• _ASSIGNED TASK_:
Where the entries below show "Task: Expand the", begin there and print that line and all following lines exactly, through the last, omitting pictures.

============================================================

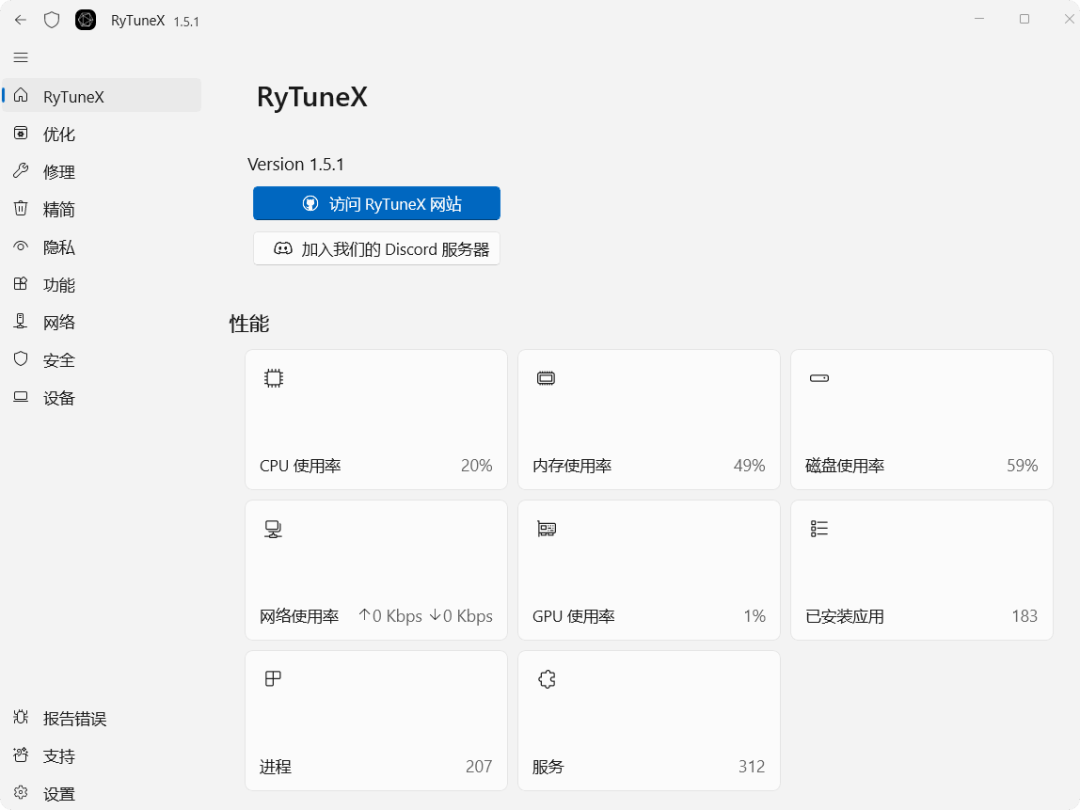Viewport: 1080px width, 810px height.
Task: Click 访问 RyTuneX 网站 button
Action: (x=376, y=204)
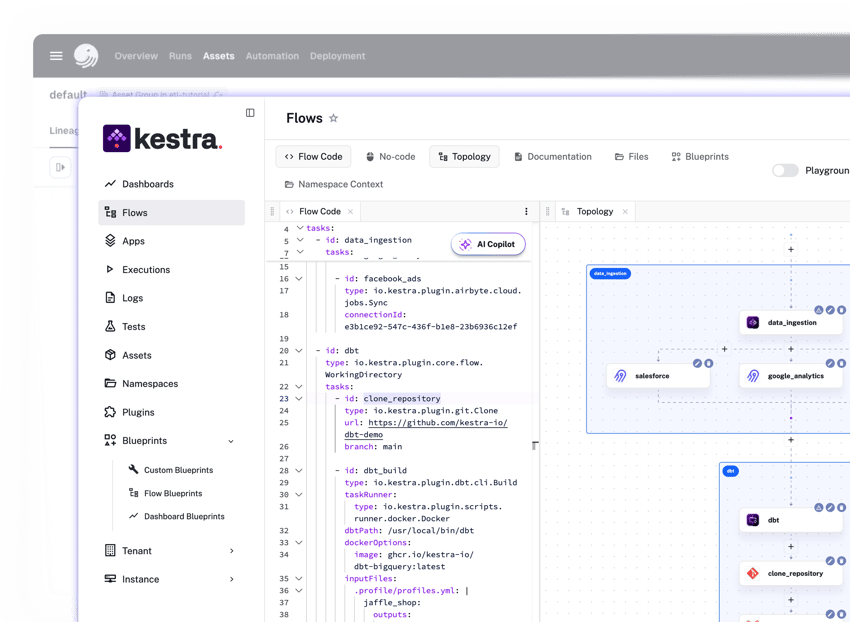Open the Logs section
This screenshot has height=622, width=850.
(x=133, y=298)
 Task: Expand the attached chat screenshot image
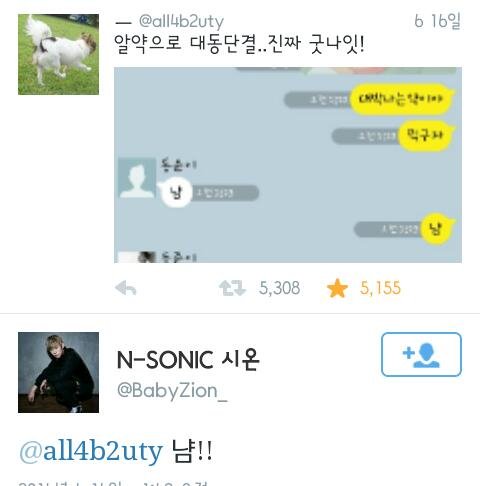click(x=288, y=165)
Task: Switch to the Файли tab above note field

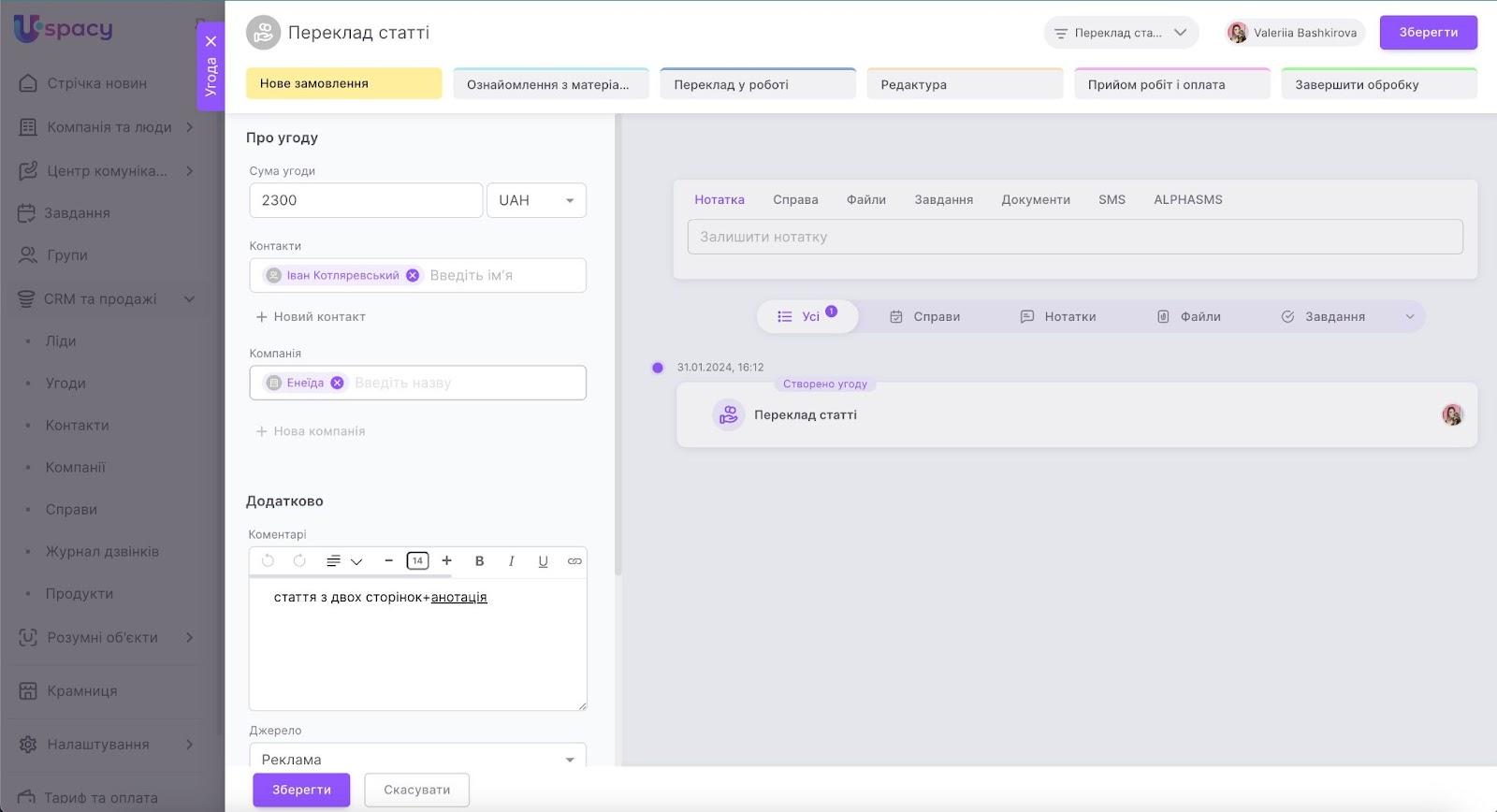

============================================================

• _OUTPUT_:
 Task: Expand the attached chat screenshot image
click(x=288, y=165)
Task: Switch to the Файли tab above note field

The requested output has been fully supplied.